Senin 10 Mar 2014 00:02 WIB

Siapa Berani Teriak Copet?

Rep: c69-Risa Herdahita/ Red: Julkifli Marbun
Dompet Anti Copet
Foto: Youtube
Dompet Anti Copet

REPUBLIKA.CO.ID, JAKARTA -- Katanya copet sudah makin jarang ditemui. Itu kata mantan copet yang kini naik tingkat semacam jadi pengamat dunia pencopetan. Tapi bagaimana pendapat orang-orang yang kini masih dekat dengan wilayah jelajah tukang copet? Seperti di angkutan umum atau terminal.

Yosan Anggareksa, seorang kernet metromini jurusan Cilincing-Tanjung Priok. Ia sedang menunggu penumpang memenuhi angkotnya ketika ditemui. Yosan mengaku sudah tujuh tahun bekerja sebagai kernet.

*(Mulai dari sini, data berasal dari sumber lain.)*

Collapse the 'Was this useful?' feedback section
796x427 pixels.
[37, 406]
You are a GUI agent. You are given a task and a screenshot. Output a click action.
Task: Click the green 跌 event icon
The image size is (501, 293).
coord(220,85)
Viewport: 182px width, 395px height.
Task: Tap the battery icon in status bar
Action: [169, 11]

Selama itu ia merasa belum pernah ada penumpang kecopetan di angkotnya.

Kebanyakan penumpang dengan santai mengeluarkan ponselnya ketika di perjalanan. "Bebas aja, kita jaga jangan sampai terjadi yang tidak diinginkan," ujarnya, Minggu (9/3), yang juga sering mengingatkan penumpang agar jangan sampai ada barang tertinggal.

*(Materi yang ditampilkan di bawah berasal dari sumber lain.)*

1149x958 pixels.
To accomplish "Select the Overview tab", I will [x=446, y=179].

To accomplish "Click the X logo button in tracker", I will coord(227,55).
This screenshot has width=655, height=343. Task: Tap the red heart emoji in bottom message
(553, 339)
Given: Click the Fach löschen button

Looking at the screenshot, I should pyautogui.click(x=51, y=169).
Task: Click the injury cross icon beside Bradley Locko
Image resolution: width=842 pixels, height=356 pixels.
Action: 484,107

Yosan menjelaskan di angkotnya ada petugas yang mengurusi. Petugas itu akan langsung mengubungi aparat ketika ada kejadian tidak diinginkan. Pengurus itu merupakan seorang timer yang tiap harinya memungut Rp 3000 pada supir angkot. "Tidak pernah juga ada masalah dengan preman atau pengamen nakal," katanya.

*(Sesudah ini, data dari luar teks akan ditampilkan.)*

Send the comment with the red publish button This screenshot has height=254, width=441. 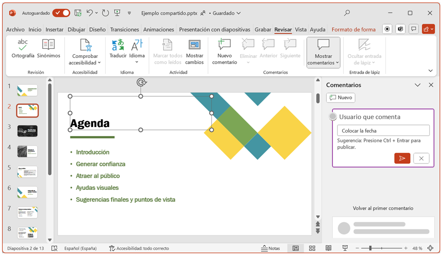coord(402,158)
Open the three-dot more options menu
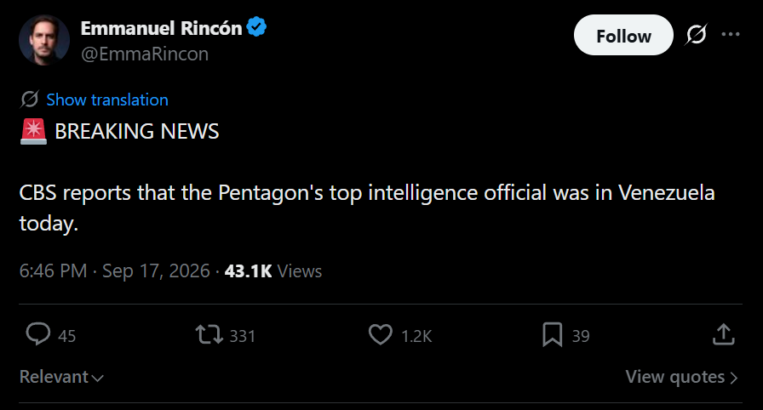The height and width of the screenshot is (410, 763). point(731,35)
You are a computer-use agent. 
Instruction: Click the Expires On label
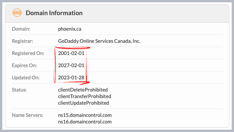(x=24, y=66)
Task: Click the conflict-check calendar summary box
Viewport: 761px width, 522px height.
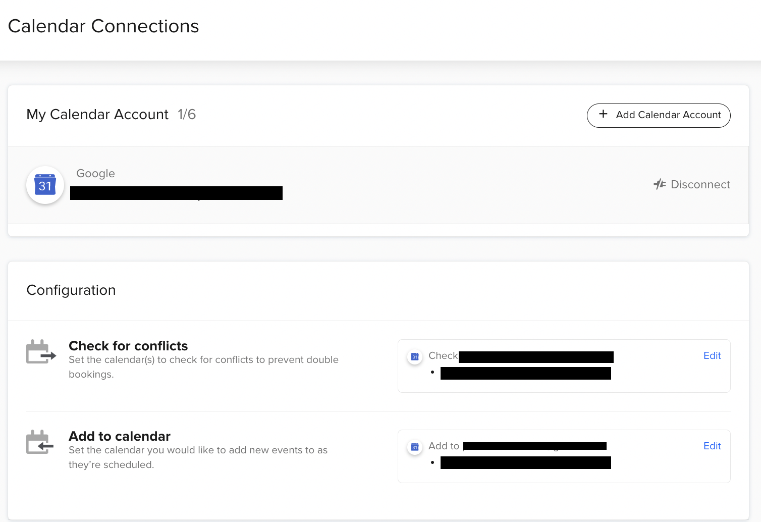Action: [564, 366]
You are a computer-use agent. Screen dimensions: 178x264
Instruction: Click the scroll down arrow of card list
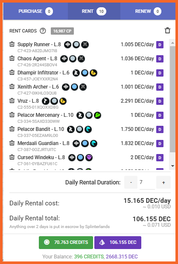(172, 166)
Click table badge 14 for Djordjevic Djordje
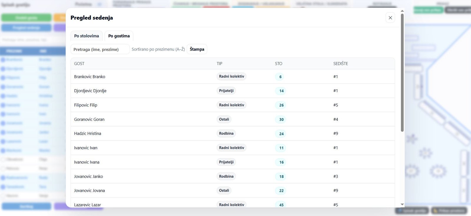 (x=281, y=91)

Hal itu juga diakui oleh seorang pemilik warung dekat tempat angkot itu biasa ngetem di Wilayah Marunda, Jakarta Utara. Ia sudah sejak tahun 1978 membuka warung di wilayah itu. "Di sini mah jarang ada, ya sekali dua kali namanya manusia ya," cerita Wiwik Dwihati, sambil melayani seorang supir angkot yang membeli rokok.

Kesaksian lainnya datang dari Fahrurozi, seorang supir angkutan umum jurusan Rorotan-Pulogadung. Sambil menyetir membawa angkotnya ke arah Terminal Pulogadung, ia bercerita. Ia dulu sering menyaksikan sendiri copet beraksi lewat kaca spion di atas setirnya.

Pencopet biasanya terdiri dari empat atau lima orang. Satu persatu, setiap lima meter mereka menaiki angkutan umum. Satu orang duduk di pintu, satu orang duduk di kursi sebelahnya, tiga lainnya di belakang. "Ada yang modusnya pura-pura muntah, ada yang mepetin korban pas mau turun," cerita Fahrurozi atau yang sapaan akrabnya Oji.

Copet atau bukan, menurutnya sulit dibedakan. Sepengetahuannya copet itu berpakaian rapi, membawa tas, berdandan seperti penumpang biasanya. Ketika seorang penumpang kecopetan, menurutnya tidak akan ada yang berani berteriak. Ia sendiri ketika menyaksikan itu dari kaca spion hanya bisa diam. "Kasih taunya kalo copet udah turun jauh, abis kita kan pasti diapalin lewat situ tiap hari," ujarnya.

Tapi itu dulu menurutnya. Ia yang sudah menjadi supir angkutan umum sejak tahun 1980 itu kini dengan yakin berkata copet sudah jarang ditemui. "Sejak tahun 2000an lah mbak, udah jarang copet," kata Oji meyakinkan.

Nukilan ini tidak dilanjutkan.